Re: high throughput storage server?

Stan Hoeppner <stan@xxxxxxxxxxxxxxxxx> · Thu, 24 Mar 2011 03:05:02 -0500

Joe Landman put forth on 3/23/2011 11:19 AM:

> MD RAID0 or RAID10 would be the sanest approach, and xfs happily does
> talk nicely to the MD raid system, gathering the stripe information from
> it.

Surely you don't mean a straight mdraid0 over the 384 drives, I assume.
 You referring to the nested case I mentioned, yes?

Yes, XFS does read the mdraid parameters and sets block, stripe size,
etc, accordingly.

> The issue though is that xfs stores journals internally by default.  You
> can change this, and in specific use cases, an external journal is
> strongly advised.  This would be one such use case.

The target workload is read heavy, very few writes.  Even if we added a
write heavy workload to the system, with journal residing on an array
that's seeing heavy utilization from the primary workload, with delayed
logging enabled, this is a non issue.

Thus, this is not a case where an external log device is needed.  In
fact, now that we have the delayed logging feature, cases where an
external log device might be needed are very few and far between.

> Though, the OP wants a very read heavy machine, and not a write heavy
> machine.  So it makes more sense to have massive amounts of RAM for the

Assuming the same files aren't being re-read, how does massive RAM
quantity for buffer cache help?

> OP, and lots of high speed fabric (Infiniband HCA, 10-40 GbE NICs, ...).
>  However, a single system design for the OP's requirements makes very
> little economic or practical sense.  Would be very expensive to build.

I estimated the cost of my proposed 10GB/s NFS server at $150-250k
including all required 10GbE switches, the works.  Did you read that
post?  What is your definition of "very expensive"?  Compared to?

----------------

▶ [Required actions]:
a - From the storage server reply, write out everything from "Surely you don't" down to "such use case.".
b - In the storage server reply, what did the poster estimate as the cost of the proposed 10GB/s NFS server?

[Word and element location data]
----------------

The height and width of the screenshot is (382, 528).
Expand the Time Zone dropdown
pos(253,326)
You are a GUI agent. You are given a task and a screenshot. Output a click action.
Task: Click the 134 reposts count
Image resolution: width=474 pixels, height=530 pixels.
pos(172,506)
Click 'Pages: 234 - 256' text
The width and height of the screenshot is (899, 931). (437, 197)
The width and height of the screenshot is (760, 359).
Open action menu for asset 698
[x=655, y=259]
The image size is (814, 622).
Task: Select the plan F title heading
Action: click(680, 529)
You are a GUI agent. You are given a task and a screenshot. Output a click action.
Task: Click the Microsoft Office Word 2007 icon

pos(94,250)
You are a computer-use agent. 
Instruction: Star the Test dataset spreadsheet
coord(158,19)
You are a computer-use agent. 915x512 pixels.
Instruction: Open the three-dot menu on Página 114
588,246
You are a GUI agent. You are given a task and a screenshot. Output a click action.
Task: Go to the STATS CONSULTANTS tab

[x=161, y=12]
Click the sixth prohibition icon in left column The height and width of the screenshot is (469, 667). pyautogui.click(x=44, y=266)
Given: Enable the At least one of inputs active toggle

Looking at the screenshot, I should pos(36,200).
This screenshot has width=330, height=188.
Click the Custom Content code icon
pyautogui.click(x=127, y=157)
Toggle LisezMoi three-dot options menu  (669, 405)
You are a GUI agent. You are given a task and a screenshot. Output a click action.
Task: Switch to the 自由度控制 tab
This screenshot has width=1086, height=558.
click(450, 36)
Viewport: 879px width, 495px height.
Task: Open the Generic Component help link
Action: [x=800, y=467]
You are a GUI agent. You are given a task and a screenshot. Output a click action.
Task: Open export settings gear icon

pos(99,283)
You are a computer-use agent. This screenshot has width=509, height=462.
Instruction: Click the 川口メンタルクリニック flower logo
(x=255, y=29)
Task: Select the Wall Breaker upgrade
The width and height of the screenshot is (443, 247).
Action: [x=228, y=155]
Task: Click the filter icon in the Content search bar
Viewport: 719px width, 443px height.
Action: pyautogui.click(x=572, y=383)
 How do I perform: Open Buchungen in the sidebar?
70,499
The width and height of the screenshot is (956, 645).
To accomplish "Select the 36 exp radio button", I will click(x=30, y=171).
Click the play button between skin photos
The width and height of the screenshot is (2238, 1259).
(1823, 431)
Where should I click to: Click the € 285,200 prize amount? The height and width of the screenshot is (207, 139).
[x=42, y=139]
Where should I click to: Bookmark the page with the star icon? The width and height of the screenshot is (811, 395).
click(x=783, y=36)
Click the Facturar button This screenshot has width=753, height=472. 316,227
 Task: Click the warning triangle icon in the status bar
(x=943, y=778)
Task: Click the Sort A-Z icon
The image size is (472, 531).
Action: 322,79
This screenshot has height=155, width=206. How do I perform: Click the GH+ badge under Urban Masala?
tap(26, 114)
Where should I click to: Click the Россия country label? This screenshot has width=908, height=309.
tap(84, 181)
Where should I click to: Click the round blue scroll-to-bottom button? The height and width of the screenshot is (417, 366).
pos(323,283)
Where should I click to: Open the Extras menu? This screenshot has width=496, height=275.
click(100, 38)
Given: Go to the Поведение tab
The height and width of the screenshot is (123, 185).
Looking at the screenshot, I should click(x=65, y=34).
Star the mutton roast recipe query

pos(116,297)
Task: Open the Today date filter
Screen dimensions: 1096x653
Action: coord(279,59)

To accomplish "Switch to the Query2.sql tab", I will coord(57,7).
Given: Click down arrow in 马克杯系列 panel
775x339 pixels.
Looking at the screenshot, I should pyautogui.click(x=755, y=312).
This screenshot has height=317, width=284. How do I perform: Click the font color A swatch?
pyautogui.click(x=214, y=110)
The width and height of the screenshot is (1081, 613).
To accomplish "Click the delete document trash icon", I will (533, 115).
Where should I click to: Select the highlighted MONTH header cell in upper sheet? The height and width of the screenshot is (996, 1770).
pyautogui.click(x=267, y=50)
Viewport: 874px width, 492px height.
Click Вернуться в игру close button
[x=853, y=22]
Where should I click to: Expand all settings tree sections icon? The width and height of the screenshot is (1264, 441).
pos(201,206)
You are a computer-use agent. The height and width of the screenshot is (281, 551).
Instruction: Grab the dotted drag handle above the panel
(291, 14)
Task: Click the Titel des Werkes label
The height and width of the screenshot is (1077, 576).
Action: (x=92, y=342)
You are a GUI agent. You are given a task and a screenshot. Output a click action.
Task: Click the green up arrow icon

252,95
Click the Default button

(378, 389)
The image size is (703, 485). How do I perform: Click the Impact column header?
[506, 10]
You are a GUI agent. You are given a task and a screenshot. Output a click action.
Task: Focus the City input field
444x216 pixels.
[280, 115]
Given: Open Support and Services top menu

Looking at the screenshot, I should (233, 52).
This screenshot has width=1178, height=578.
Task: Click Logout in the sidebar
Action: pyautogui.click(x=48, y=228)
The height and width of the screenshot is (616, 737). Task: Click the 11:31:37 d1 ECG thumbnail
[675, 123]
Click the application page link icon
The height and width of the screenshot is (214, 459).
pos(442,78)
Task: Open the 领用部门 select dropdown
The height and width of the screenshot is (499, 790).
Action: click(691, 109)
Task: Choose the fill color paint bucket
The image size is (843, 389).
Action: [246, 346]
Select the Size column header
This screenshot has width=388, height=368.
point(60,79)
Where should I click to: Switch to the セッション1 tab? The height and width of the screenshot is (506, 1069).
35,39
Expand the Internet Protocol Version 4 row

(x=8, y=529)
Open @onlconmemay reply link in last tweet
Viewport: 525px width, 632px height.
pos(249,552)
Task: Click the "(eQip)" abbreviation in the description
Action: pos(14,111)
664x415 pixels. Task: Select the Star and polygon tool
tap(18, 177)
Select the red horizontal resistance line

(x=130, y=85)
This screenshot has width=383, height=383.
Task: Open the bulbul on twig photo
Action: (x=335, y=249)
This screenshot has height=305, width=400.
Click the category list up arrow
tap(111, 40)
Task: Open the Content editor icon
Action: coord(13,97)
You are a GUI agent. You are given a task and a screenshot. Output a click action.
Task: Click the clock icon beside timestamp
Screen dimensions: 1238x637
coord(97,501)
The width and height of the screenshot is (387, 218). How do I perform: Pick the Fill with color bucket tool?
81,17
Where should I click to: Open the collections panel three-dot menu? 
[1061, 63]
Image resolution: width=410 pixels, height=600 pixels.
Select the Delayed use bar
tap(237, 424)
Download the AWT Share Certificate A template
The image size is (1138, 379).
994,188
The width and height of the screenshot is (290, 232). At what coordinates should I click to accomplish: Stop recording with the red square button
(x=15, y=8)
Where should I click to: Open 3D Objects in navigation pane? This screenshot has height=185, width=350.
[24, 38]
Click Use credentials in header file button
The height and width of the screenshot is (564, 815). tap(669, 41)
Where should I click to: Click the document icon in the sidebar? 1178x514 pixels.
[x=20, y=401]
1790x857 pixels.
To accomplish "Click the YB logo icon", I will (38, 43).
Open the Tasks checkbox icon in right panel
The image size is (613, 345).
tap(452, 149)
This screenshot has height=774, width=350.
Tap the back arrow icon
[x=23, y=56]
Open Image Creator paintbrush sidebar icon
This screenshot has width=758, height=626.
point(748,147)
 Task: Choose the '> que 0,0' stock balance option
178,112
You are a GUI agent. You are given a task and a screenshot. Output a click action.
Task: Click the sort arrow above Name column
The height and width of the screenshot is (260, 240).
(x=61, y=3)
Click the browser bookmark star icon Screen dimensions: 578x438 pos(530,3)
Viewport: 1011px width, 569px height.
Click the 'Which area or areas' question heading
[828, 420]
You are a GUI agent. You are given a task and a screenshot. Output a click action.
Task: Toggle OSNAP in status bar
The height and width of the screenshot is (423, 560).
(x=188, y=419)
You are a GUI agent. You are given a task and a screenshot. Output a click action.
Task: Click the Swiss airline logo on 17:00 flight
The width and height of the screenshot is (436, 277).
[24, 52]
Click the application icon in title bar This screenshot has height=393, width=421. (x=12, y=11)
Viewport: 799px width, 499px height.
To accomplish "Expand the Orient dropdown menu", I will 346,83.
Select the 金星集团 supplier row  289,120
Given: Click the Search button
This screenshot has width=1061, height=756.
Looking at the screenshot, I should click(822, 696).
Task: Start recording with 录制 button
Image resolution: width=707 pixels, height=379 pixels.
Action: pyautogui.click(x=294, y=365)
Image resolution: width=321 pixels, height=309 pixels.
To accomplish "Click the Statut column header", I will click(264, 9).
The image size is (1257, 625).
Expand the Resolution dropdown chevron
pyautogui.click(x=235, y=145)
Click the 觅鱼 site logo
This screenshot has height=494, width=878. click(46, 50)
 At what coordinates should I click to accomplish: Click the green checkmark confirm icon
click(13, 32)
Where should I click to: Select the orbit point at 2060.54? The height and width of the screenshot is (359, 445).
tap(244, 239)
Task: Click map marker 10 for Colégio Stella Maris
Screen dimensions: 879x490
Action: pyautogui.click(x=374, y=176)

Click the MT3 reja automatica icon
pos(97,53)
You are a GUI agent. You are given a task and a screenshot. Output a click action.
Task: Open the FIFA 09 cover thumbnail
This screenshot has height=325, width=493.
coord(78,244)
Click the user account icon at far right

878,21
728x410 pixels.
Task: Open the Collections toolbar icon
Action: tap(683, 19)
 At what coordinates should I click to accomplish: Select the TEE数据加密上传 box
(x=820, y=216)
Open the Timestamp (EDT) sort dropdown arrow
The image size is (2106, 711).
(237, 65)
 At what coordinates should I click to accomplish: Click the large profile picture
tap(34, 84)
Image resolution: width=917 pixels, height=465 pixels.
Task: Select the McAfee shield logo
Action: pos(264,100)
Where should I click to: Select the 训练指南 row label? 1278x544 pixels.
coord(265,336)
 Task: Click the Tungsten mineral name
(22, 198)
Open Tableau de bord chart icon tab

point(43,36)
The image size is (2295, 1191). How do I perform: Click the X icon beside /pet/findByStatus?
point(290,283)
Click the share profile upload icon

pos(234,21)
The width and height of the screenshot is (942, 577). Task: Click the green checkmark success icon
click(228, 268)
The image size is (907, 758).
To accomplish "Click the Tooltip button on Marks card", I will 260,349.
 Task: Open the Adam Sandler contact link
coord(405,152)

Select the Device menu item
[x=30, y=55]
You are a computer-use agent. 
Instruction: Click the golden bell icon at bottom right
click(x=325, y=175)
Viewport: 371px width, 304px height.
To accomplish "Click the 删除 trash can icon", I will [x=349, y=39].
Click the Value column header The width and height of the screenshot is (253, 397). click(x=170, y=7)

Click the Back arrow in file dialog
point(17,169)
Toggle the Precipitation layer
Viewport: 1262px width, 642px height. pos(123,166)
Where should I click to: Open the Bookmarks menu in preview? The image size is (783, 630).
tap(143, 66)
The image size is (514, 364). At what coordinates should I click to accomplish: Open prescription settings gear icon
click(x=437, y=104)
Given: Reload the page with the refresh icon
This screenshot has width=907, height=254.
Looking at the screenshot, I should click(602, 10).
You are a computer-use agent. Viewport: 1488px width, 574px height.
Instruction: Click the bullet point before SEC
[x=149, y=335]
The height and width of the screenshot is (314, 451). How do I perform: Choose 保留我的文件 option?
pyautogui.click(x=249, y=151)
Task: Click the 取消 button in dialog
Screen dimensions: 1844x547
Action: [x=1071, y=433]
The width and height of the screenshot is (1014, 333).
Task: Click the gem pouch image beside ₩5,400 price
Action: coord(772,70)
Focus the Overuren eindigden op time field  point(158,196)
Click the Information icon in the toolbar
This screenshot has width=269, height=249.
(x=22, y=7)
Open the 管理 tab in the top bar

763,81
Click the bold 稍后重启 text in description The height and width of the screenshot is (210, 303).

----------------

▶ [List of solutions]:
a -
Surely you don't mean a straight mdraid0 over the 384 drives, I assume.
 You referring to the nested case I mentioned, yes?

Yes, XFS does read the mdraid parameters and sets block, stripe size,
etc, accordingly.

> The issue though is that xfs stores journals internally by default.  You
> can change this, and in specific use cases, an external journal is
> strongly advised.  This would be one such use case.

b - $150-250k, including all required 10GbE switches.